Monday, October 31, 2011

Halloween Holidays


Halloween is one of my favorite holidays, spooky movies and parties, dressing up, eating candy, and carving pumpkins. What’s not to love? Too bad Halloween isn’t that big in the UK. But before we get to Halloween we must recap on the last ten days. To sum it up: my feet hurt.  I’m still exhausted from my holiday but it was wonderful, and a few things I’ve discovered: The UK and the continent (as the Brits say) are two very different places, I never thought I liked red wine until I went to Italy, Michelangelo was incredible, eating out for ten days straight is EXPENSIVE, Amsterdam is actually gorgeous, having to pay for ketchup and bathrooms is ridiculous. But I’m back in London on familiar ground in a country where I speak the language and I couldn’t be happier.

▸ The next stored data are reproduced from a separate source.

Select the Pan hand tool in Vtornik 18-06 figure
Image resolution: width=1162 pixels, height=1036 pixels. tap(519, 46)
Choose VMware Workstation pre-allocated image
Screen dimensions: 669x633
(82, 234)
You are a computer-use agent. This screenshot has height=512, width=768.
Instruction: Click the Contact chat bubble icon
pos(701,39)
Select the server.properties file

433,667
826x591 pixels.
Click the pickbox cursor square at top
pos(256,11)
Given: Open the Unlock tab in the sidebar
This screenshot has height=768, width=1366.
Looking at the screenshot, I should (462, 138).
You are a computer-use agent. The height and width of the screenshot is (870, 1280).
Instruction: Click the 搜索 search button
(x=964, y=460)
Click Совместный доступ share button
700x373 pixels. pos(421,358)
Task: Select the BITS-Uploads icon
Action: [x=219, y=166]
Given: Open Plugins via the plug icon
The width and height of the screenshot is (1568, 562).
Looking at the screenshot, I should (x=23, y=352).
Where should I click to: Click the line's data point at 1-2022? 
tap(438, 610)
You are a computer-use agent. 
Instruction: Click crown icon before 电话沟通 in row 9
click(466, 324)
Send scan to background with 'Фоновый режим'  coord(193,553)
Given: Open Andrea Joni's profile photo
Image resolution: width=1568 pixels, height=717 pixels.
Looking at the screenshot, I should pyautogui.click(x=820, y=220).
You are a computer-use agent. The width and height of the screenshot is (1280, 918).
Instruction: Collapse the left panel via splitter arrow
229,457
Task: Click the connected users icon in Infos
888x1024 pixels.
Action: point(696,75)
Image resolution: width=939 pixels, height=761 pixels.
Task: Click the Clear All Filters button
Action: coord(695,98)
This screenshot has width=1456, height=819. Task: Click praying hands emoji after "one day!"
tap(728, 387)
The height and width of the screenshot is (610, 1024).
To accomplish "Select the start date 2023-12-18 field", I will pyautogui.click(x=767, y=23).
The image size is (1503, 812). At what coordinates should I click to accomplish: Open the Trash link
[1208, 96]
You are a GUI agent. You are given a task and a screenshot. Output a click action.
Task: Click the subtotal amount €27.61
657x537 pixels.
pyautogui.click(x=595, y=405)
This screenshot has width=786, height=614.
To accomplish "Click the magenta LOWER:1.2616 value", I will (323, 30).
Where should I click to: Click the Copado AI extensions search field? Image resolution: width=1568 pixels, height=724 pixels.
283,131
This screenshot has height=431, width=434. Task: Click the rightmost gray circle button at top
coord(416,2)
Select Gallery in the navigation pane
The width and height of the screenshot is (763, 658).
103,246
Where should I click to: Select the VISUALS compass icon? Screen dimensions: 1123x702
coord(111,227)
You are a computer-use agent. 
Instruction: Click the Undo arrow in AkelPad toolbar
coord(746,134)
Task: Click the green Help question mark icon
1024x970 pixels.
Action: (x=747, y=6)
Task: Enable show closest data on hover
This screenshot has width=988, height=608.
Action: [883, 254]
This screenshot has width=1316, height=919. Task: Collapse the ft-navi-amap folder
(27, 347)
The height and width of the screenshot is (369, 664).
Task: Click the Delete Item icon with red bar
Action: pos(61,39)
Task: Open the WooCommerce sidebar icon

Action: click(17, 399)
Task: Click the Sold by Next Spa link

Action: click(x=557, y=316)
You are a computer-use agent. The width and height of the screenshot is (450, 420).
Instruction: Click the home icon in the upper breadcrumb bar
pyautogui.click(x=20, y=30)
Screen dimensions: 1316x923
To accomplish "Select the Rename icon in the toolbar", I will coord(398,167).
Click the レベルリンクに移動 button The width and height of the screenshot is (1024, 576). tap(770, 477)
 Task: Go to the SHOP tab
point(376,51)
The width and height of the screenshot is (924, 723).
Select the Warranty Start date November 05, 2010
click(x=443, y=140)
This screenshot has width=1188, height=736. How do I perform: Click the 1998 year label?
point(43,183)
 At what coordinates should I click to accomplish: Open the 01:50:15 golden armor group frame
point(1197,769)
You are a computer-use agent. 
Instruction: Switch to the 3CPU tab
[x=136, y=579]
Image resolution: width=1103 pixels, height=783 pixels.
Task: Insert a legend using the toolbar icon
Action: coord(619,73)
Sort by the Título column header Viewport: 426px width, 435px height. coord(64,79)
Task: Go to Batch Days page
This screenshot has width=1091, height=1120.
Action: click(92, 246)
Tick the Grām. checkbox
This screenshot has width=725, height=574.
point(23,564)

All the girls in my house plan on watching Halloween movies all day, making some variation of apple cider, and then dancing the night away at a masquerade ball tonight.  It'll be such a nice relaxing day after all our travels. And to put everyone in the mood for Halloween festivities here is one of my favorite pieces of literature:

Round about the cauldron go;
In the poisoned entrails throw:
Toad that under cold stone
Days and night has thirty-one.
Sweltered venom, sleeping got,
Boil thou first I’the charmèd pot.

Double, double, toil and trouble;
Fire burn, and cauldron bubble.

Fillet of a fenny snake
In the cauldron boil and bake;
Eye of newt, and toe of frog,
Wool of bat, and tongue of dog,
Adder’s fork, and blind-wonrm’s sting,
Lizard’s leg and howlet’s wing,
For a charm of powerful trouble,
Like a hell-broth, boil and bubble.

Double, double, toil and trouble;
Fire burn, and cauldron bubble.

Scale of dragon, tooth of wolf,
Witch’s mummy, maw and gulf
Of the ravined salt sea shark,
Root of hemlock digged I’the dark,
Liver of blaspheming Jew,
Gall of goat, and slips of yew
Slivered in the moon’s eclipse,
Nose of Turk, and Tartar’s lips,
Finger of birth-strangled babe,
Ditch-delivered by a drab,
Make the gruel thick and slab.
Add thereto a tiger’s chaudron
For the ingredience of our cauldron.

Double, double, toil and trouble;
Fire burn, and cauldron bubble.

{IV. I. Macbeth, William Shakespeare}

Happy Halloween everyone!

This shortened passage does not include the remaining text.